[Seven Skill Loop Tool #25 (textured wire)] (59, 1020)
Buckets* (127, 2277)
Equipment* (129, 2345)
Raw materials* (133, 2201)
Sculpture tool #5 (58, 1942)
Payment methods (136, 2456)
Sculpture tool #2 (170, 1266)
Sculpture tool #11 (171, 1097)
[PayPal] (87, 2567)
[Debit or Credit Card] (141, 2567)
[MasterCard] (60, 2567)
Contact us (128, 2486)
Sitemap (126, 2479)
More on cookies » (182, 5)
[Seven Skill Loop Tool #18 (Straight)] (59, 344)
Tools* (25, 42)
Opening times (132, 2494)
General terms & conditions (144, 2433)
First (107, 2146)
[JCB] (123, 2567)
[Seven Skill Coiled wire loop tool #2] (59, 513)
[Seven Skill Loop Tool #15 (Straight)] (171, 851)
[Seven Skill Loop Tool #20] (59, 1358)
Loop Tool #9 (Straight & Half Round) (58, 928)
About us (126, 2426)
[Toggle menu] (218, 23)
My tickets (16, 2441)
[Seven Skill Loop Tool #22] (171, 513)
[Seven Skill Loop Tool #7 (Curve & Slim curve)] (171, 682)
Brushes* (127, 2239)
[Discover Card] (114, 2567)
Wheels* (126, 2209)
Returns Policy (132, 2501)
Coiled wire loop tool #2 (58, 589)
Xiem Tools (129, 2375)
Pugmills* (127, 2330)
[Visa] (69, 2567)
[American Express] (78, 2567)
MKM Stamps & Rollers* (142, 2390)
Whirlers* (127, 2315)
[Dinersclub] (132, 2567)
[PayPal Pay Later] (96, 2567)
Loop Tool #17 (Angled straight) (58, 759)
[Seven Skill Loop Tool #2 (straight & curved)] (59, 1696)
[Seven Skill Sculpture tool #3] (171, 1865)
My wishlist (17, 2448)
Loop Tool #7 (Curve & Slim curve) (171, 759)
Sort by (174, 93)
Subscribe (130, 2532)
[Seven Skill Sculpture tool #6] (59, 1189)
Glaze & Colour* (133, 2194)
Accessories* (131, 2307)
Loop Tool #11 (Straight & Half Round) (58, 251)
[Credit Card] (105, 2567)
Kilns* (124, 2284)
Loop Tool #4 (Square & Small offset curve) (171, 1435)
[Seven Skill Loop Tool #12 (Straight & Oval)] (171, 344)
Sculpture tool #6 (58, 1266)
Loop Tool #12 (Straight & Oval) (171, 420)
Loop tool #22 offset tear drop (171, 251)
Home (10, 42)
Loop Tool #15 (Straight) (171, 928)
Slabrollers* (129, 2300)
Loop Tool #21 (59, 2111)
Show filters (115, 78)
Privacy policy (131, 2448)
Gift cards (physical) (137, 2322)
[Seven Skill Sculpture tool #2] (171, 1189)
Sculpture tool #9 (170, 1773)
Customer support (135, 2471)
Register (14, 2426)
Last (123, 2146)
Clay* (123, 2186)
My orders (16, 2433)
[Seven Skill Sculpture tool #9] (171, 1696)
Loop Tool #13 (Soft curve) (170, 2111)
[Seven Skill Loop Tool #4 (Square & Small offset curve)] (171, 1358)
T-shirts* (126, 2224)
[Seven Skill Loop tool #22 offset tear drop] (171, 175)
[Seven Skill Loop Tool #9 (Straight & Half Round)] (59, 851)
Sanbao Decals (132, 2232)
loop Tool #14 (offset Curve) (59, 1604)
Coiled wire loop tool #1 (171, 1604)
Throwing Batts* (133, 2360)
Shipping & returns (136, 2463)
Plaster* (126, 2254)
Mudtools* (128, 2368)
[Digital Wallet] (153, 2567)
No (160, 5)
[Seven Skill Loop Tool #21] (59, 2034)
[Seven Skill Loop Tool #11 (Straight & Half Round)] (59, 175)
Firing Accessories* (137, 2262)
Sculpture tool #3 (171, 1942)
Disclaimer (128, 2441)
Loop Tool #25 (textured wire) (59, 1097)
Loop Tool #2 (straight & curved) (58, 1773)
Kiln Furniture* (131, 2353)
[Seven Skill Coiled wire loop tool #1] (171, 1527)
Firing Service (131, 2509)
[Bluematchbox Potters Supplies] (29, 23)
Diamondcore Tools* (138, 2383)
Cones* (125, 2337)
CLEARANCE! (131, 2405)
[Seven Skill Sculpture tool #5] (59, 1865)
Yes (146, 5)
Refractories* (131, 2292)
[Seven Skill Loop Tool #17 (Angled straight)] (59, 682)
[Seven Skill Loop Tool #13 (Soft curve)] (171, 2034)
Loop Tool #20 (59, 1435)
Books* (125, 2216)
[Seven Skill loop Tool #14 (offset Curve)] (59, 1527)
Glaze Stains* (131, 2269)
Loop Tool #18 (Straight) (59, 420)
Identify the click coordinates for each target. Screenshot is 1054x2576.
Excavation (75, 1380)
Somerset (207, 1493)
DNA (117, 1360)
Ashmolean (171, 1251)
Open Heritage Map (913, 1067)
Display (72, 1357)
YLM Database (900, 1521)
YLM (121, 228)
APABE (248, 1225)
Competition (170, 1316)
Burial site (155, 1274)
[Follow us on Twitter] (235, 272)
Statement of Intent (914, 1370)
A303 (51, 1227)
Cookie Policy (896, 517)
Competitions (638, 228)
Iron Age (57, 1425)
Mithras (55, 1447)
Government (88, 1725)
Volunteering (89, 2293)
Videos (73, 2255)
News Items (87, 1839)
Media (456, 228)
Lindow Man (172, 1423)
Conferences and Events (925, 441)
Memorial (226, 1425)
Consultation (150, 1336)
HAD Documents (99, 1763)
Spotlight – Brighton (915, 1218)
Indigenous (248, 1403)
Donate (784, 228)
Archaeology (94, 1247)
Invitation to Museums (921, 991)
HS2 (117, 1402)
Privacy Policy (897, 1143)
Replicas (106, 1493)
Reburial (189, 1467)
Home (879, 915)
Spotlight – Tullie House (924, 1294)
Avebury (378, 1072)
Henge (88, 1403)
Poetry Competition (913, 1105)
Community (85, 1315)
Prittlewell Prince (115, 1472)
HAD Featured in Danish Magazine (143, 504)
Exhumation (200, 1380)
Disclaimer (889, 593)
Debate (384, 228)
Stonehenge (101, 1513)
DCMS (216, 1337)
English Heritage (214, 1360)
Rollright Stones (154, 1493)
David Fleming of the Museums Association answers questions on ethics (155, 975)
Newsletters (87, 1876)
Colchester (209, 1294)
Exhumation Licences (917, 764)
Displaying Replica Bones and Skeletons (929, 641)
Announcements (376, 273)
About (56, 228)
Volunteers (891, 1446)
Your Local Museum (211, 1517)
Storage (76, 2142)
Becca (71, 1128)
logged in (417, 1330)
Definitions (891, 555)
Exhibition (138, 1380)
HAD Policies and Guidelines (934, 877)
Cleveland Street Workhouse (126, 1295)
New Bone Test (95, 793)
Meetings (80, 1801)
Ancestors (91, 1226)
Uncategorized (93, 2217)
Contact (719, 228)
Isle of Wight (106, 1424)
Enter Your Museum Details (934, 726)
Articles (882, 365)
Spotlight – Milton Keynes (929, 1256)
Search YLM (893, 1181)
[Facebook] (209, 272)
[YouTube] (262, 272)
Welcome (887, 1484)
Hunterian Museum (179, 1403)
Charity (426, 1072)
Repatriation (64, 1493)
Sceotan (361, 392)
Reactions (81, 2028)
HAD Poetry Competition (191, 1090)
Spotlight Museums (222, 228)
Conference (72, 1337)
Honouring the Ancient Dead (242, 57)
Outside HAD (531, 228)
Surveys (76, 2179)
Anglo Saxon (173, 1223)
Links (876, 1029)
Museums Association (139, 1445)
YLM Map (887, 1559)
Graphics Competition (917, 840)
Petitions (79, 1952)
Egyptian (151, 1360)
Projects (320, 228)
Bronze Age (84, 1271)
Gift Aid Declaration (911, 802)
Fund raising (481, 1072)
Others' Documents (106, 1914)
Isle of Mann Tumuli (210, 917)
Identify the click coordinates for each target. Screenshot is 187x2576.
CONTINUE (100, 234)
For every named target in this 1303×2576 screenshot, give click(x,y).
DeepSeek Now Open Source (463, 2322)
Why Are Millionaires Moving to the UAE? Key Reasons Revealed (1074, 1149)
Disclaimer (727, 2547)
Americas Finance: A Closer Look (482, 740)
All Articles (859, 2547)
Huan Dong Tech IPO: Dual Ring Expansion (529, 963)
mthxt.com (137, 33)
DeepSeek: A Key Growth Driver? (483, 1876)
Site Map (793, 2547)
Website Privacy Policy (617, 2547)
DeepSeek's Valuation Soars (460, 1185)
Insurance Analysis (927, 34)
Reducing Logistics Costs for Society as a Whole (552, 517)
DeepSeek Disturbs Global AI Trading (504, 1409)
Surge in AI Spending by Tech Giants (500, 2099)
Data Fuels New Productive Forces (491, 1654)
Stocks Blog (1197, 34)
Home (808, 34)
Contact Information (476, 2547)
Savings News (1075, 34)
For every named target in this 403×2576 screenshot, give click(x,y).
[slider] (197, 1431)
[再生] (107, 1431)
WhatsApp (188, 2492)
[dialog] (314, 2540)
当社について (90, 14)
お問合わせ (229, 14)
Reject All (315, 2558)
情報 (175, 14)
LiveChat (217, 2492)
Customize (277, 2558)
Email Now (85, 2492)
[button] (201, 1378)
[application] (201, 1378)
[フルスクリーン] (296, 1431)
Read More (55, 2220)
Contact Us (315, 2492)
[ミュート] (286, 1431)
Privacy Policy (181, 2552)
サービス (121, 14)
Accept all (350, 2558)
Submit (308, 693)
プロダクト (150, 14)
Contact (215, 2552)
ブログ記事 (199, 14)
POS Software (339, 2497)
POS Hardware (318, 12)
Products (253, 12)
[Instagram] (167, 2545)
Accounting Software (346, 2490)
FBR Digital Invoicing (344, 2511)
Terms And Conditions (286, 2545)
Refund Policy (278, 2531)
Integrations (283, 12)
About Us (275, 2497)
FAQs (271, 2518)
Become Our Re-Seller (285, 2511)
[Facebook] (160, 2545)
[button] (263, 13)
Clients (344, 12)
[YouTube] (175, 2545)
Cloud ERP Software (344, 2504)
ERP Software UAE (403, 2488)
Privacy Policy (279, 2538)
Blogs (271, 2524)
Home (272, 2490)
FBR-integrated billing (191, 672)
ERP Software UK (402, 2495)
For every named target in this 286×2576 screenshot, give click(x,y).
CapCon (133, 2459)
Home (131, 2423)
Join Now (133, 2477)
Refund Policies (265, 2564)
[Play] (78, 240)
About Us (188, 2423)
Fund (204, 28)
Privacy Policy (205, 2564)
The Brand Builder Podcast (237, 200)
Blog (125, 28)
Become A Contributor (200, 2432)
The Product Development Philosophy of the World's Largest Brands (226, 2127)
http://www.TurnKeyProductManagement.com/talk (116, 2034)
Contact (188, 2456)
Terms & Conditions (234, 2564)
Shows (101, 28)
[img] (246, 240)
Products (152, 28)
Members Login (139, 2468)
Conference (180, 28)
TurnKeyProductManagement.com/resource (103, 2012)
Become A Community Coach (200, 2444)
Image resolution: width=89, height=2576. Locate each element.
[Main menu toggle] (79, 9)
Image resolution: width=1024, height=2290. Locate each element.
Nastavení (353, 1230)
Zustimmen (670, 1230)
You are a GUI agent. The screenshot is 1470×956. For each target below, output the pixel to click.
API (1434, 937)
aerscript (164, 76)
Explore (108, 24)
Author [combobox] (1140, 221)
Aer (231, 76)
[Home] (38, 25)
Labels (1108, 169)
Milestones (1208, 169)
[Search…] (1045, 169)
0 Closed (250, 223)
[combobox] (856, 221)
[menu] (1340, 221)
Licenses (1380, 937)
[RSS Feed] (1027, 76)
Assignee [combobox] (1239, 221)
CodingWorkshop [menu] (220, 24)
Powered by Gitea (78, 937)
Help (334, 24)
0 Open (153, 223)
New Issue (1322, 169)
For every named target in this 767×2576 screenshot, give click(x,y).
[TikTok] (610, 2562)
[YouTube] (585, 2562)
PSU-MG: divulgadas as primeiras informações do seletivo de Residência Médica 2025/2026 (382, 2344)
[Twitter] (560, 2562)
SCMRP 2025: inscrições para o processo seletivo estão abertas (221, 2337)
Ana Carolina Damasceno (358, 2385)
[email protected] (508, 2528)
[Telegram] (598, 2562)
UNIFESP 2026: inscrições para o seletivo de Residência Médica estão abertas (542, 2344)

* * * * *

→ Problem description: Everything starting at the line containing "Newsletters (87, 1876)" and ending at the line containing "Home (808, 34)" in the records above should be repeated exactly, and only that.

→ Solution to this task:
Newsletters (87, 1876)
Colchester (209, 1294)
Exhumation Licences (917, 764)
Displaying Replica Bones and Skeletons (929, 641)
Announcements (376, 273)
About (56, 228)
Volunteers (891, 1446)
Your Local Museum (211, 1517)
Storage (76, 2142)
Becca (71, 1128)
logged in (417, 1330)
Definitions (891, 555)
Exhibition (138, 1380)
HAD Policies and Guidelines (934, 877)
Cleveland Street Workhouse (126, 1295)
New Bone Test (95, 793)
Meetings (80, 1801)
Ancestors (91, 1226)
Uncategorized (93, 2217)
Contact (719, 228)
Isle of Wight (106, 1424)
Enter Your Museum Details (934, 726)
Articles (882, 365)
Spotlight – Milton Keynes (929, 1256)
Search YLM (893, 1181)
[Facebook] (209, 272)
[YouTube] (262, 272)
Welcome (887, 1484)
Hunterian Museum (179, 1403)
Charity (426, 1072)
Repatriation (64, 1493)
Sceotan (361, 392)
Reactions (81, 2028)
HAD Poetry Competition (191, 1090)
Spotlight Museums (222, 228)
Conference (72, 1337)
Honouring the Ancient Dead (242, 57)
Outside HAD (531, 228)
Surveys (76, 2179)
Anglo Saxon (173, 1223)
Links (876, 1029)
Museums Association (139, 1445)
YLM Map (887, 1559)
Graphics Competition (917, 840)
Petitions (79, 1952)
Egyptian (151, 1360)
Projects (320, 228)
Bronze Age (84, 1271)
Gift Aid Declaration (911, 802)
Fund raising (481, 1072)
Others' Documents (106, 1914)
Isle of Mann Tumuli (210, 917)
Identify the click coordinates for each target. Screenshot is 187x2576.
CONTINUE (100, 234)
For every named target in this 1303×2576 screenshot, give click(x,y).
DeepSeek Now Open Source (463, 2322)
Why Are Millionaires Moving to the UAE? Key Reasons Revealed (1074, 1149)
Disclaimer (727, 2547)
Americas Finance: A Closer Look (482, 740)
All Articles (859, 2547)
Huan Dong Tech IPO: Dual Ring Expansion (529, 963)
mthxt.com (137, 33)
DeepSeek: A Key Growth Driver? (483, 1876)
Site Map (793, 2547)
Website Privacy Policy (617, 2547)
DeepSeek's Valuation Soars (460, 1185)
Insurance Analysis (927, 34)
Reducing Logistics Costs for Society as a Whole (552, 517)
DeepSeek Disturbs Global AI Trading (504, 1409)
Surge in AI Spending by Tech Giants (500, 2099)
Data Fuels New Productive Forces (491, 1654)
Stocks Blog (1197, 34)
Home (808, 34)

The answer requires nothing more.